PROBLEM DESCRIPTION: Set down every entry again exactly as it stands below.

Collected data entries:

>>

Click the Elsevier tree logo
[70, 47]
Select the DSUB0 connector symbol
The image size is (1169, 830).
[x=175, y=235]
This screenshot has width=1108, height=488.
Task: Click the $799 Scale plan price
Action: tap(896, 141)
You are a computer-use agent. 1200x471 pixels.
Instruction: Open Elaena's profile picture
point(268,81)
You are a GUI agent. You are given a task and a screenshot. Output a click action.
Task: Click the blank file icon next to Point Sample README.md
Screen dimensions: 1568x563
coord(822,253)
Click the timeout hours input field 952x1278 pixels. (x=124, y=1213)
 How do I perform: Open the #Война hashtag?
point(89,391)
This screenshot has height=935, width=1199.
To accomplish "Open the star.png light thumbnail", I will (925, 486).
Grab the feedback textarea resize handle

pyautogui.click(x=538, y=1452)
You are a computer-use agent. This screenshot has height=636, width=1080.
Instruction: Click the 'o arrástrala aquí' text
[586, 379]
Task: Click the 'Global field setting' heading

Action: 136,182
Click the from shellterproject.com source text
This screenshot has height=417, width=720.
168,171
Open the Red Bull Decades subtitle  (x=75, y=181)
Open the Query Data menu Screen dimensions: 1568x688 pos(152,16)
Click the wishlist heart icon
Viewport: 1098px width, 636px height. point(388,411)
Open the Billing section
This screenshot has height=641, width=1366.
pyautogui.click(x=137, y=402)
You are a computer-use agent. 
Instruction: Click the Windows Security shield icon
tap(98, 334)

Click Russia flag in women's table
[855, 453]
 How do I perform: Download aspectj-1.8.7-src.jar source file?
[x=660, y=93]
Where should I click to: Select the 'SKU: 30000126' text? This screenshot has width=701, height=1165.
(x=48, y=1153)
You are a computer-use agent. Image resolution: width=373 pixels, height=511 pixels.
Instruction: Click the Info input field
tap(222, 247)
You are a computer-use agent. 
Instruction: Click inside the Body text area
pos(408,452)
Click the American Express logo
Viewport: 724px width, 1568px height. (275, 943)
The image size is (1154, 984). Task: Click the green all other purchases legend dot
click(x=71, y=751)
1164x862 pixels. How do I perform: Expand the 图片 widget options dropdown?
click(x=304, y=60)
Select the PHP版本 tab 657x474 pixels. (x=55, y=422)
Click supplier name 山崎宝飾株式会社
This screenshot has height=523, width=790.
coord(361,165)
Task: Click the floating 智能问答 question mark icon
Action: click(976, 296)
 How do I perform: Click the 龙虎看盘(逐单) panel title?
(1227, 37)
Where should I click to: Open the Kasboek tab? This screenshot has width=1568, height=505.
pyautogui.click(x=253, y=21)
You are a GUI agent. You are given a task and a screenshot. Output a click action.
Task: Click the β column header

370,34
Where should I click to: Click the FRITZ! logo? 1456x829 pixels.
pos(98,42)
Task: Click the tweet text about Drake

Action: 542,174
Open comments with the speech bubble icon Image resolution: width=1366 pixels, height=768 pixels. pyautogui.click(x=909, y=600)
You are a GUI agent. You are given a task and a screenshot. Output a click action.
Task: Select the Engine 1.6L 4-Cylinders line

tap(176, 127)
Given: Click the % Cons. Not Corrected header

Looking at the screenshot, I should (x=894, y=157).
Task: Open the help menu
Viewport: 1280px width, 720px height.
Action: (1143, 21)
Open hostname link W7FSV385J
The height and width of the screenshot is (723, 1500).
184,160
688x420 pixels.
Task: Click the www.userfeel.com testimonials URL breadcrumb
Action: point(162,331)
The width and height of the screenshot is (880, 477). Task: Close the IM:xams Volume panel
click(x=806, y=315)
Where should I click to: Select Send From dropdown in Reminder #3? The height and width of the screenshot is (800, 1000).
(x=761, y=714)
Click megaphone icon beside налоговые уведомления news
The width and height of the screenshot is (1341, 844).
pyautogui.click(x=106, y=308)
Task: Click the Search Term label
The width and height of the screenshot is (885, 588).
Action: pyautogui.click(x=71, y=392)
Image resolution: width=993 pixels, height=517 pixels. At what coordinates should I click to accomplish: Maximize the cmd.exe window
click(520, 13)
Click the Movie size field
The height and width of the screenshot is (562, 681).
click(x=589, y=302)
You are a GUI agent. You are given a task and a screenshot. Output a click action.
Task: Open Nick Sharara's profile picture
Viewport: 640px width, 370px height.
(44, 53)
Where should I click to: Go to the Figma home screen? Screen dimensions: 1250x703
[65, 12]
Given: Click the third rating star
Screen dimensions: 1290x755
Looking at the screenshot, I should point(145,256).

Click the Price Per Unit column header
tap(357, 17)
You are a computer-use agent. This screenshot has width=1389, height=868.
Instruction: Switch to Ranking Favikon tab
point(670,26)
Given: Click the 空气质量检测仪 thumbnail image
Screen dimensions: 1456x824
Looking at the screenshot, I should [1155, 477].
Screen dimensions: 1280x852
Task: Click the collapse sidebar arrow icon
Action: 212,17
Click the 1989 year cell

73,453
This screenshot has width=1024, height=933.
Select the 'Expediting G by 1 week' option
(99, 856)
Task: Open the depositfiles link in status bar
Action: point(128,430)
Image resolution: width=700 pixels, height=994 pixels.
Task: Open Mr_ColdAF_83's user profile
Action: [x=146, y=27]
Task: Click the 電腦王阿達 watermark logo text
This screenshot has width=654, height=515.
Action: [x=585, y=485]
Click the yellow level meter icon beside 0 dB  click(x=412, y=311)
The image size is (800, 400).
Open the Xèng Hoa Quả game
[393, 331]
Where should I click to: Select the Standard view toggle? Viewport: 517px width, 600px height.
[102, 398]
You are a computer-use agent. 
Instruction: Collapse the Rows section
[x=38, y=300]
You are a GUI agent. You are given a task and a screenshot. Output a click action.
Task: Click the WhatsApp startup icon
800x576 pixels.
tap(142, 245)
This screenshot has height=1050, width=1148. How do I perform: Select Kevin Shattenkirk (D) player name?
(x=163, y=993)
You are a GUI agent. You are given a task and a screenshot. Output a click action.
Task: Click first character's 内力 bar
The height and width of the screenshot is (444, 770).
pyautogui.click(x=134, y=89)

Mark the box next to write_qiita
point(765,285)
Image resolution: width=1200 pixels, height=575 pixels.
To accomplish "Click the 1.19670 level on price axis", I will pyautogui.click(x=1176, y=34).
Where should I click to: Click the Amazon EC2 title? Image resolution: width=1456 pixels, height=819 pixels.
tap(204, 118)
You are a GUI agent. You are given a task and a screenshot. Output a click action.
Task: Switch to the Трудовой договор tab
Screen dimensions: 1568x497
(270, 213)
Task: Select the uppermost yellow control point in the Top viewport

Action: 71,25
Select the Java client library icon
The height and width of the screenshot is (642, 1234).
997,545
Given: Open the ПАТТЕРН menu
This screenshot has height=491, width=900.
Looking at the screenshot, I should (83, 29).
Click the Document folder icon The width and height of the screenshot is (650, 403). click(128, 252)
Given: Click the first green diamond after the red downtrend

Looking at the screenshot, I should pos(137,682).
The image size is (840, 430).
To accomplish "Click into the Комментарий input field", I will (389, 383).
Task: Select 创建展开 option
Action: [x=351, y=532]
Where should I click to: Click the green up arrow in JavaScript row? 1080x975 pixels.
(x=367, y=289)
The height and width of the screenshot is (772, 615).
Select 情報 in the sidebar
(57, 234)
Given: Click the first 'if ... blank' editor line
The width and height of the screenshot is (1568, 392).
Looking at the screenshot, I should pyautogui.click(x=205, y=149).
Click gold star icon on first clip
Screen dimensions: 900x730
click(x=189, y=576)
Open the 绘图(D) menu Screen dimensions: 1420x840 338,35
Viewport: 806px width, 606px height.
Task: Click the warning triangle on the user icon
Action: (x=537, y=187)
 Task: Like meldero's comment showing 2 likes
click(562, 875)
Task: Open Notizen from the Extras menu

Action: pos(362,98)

<<

SOLUTION TO THIS TASK:
Click the Elsevier tree logo
[70, 47]
Select the DSUB0 connector symbol
The image size is (1169, 830).
[x=175, y=235]
This screenshot has width=1108, height=488.
Task: Click the $799 Scale plan price
Action: tap(896, 141)
You are a computer-use agent. 1200x471 pixels.
Instruction: Open Elaena's profile picture
point(268,81)
You are a GUI agent. You are given a task and a screenshot. Output a click action.
Task: Click the blank file icon next to Point Sample README.md
Screen dimensions: 1568x563
coord(822,253)
Click the timeout hours input field 952x1278 pixels. (x=124, y=1213)
 How do I perform: Open the #Война hashtag?
point(89,391)
This screenshot has height=935, width=1199.
To accomplish "Open the star.png light thumbnail", I will (925, 486).
Grab the feedback textarea resize handle

pyautogui.click(x=538, y=1452)
You are a computer-use agent. This screenshot has height=636, width=1080.
Instruction: Click the 'o arrástrala aquí' text
[586, 379]
Task: Click the 'Global field setting' heading

Action: 136,182
Click the from shellterproject.com source text
This screenshot has height=417, width=720.
168,171
Open the Red Bull Decades subtitle  (x=75, y=181)
Open the Query Data menu Screen dimensions: 1568x688 pos(152,16)
Click the wishlist heart icon
Viewport: 1098px width, 636px height. point(388,411)
Open the Billing section
This screenshot has height=641, width=1366.
pyautogui.click(x=137, y=402)
You are a computer-use agent. 
Instruction: Click the Windows Security shield icon
tap(98, 334)

Click Russia flag in women's table
[855, 453]
 How do I perform: Download aspectj-1.8.7-src.jar source file?
[x=660, y=93]
Where should I click to: Select the 'SKU: 30000126' text? This screenshot has width=701, height=1165.
(x=48, y=1153)
You are a computer-use agent. Image resolution: width=373 pixels, height=511 pixels.
Instruction: Click the Info input field
tap(222, 247)
You are a computer-use agent. 
Instruction: Click inside the Body text area
pos(408,452)
Click the American Express logo
Viewport: 724px width, 1568px height. (275, 943)
The image size is (1154, 984). Task: Click the green all other purchases legend dot
click(x=71, y=751)
1164x862 pixels. How do I perform: Expand the 图片 widget options dropdown?
click(x=304, y=60)
Select the PHP版本 tab 657x474 pixels. (x=55, y=422)
Click supplier name 山崎宝飾株式会社
This screenshot has height=523, width=790.
coord(361,165)
Task: Click the floating 智能问答 question mark icon
Action: click(976, 296)
 How do I perform: Click the 龙虎看盘(逐单) panel title?
(1227, 37)
Where should I click to: Open the Kasboek tab? This screenshot has width=1568, height=505.
pyautogui.click(x=253, y=21)
You are a GUI agent. You are given a task and a screenshot. Output a click action.
Task: Click the β column header

370,34
Where should I click to: Click the FRITZ! logo? 1456x829 pixels.
pos(98,42)
Task: Click the tweet text about Drake

Action: 542,174
Open comments with the speech bubble icon Image resolution: width=1366 pixels, height=768 pixels. pyautogui.click(x=909, y=600)
You are a GUI agent. You are given a task and a screenshot. Output a click action.
Task: Select the Engine 1.6L 4-Cylinders line

tap(176, 127)
Given: Click the % Cons. Not Corrected header

Looking at the screenshot, I should (x=894, y=157).
Task: Open the help menu
Viewport: 1280px width, 720px height.
Action: (1143, 21)
Open hostname link W7FSV385J
The height and width of the screenshot is (723, 1500).
184,160
688x420 pixels.
Task: Click the www.userfeel.com testimonials URL breadcrumb
Action: point(162,331)
The width and height of the screenshot is (880, 477). Task: Close the IM:xams Volume panel
click(x=806, y=315)
Where should I click to: Select Send From dropdown in Reminder #3? The height and width of the screenshot is (800, 1000).
(x=761, y=714)
Click megaphone icon beside налоговые уведомления news
The width and height of the screenshot is (1341, 844).
pyautogui.click(x=106, y=308)
Task: Click the Search Term label
The width and height of the screenshot is (885, 588).
Action: pyautogui.click(x=71, y=392)
Image resolution: width=993 pixels, height=517 pixels. At what coordinates should I click to accomplish: Maximize the cmd.exe window
click(520, 13)
Click the Movie size field
The height and width of the screenshot is (562, 681).
click(x=589, y=302)
You are a GUI agent. You are given a task and a screenshot. Output a click action.
Task: Open Nick Sharara's profile picture
Viewport: 640px width, 370px height.
(44, 53)
Where should I click to: Go to the Figma home screen? Screen dimensions: 1250x703
[65, 12]
Given: Click the third rating star
Screen dimensions: 1290x755
Looking at the screenshot, I should point(145,256).

Click the Price Per Unit column header
tap(357, 17)
You are a computer-use agent. This screenshot has width=1389, height=868.
Instruction: Switch to Ranking Favikon tab
point(670,26)
Given: Click the 空气质量检测仪 thumbnail image
Screen dimensions: 1456x824
Looking at the screenshot, I should [1155, 477].
Screen dimensions: 1280x852
Task: Click the collapse sidebar arrow icon
Action: 212,17
Click the 1989 year cell

73,453
This screenshot has width=1024, height=933.
Select the 'Expediting G by 1 week' option
(99, 856)
Task: Open the depositfiles link in status bar
Action: point(128,430)
Image resolution: width=700 pixels, height=994 pixels.
Task: Open Mr_ColdAF_83's user profile
Action: [x=146, y=27]
Task: Click the 電腦王阿達 watermark logo text
This screenshot has width=654, height=515.
Action: [x=585, y=485]
Click the yellow level meter icon beside 0 dB  click(x=412, y=311)
The image size is (800, 400).
Open the Xèng Hoa Quả game
[393, 331]
Where should I click to: Select the Standard view toggle? Viewport: 517px width, 600px height.
[102, 398]
You are a computer-use agent. 
Instruction: Collapse the Rows section
[x=38, y=300]
You are a GUI agent. You are given a task and a screenshot. Output a click action.
Task: Click the WhatsApp startup icon
800x576 pixels.
tap(142, 245)
This screenshot has height=1050, width=1148. How do I perform: Select Kevin Shattenkirk (D) player name?
(x=163, y=993)
You are a GUI agent. You are given a task and a screenshot. Output a click action.
Task: Click first character's 内力 bar
The height and width of the screenshot is (444, 770).
pyautogui.click(x=134, y=89)

Mark the box next to write_qiita
point(765,285)
Image resolution: width=1200 pixels, height=575 pixels.
To accomplish "Click the 1.19670 level on price axis", I will pyautogui.click(x=1176, y=34).
Where should I click to: Click the Amazon EC2 title? Image resolution: width=1456 pixels, height=819 pixels.
tap(204, 118)
You are a GUI agent. You are given a task and a screenshot. Output a click action.
Task: Switch to the Трудовой договор tab
Screen dimensions: 1568x497
(270, 213)
Task: Select the uppermost yellow control point in the Top viewport

Action: 71,25
Select the Java client library icon
The height and width of the screenshot is (642, 1234).
997,545
Given: Open the ПАТТЕРН menu
This screenshot has height=491, width=900.
Looking at the screenshot, I should (83, 29).
Click the Document folder icon The width and height of the screenshot is (650, 403). click(128, 252)
Given: Click the first green diamond after the red downtrend

Looking at the screenshot, I should pos(137,682).
The image size is (840, 430).
To accomplish "Click into the Комментарий input field", I will (389, 383).
Task: Select 创建展开 option
Action: [x=351, y=532]
Where should I click to: Click the green up arrow in JavaScript row? 1080x975 pixels.
(x=367, y=289)
The height and width of the screenshot is (772, 615).
Select 情報 in the sidebar
(57, 234)
Given: Click the first 'if ... blank' editor line
The width and height of the screenshot is (1568, 392).
Looking at the screenshot, I should pyautogui.click(x=205, y=149).
Click gold star icon on first clip
Screen dimensions: 900x730
click(x=189, y=576)
Open the 绘图(D) menu Screen dimensions: 1420x840 338,35
Viewport: 806px width, 606px height.
Task: Click the warning triangle on the user icon
Action: (x=537, y=187)
 Task: Like meldero's comment showing 2 likes
click(562, 875)
Task: Open Notizen from the Extras menu

Action: pos(362,98)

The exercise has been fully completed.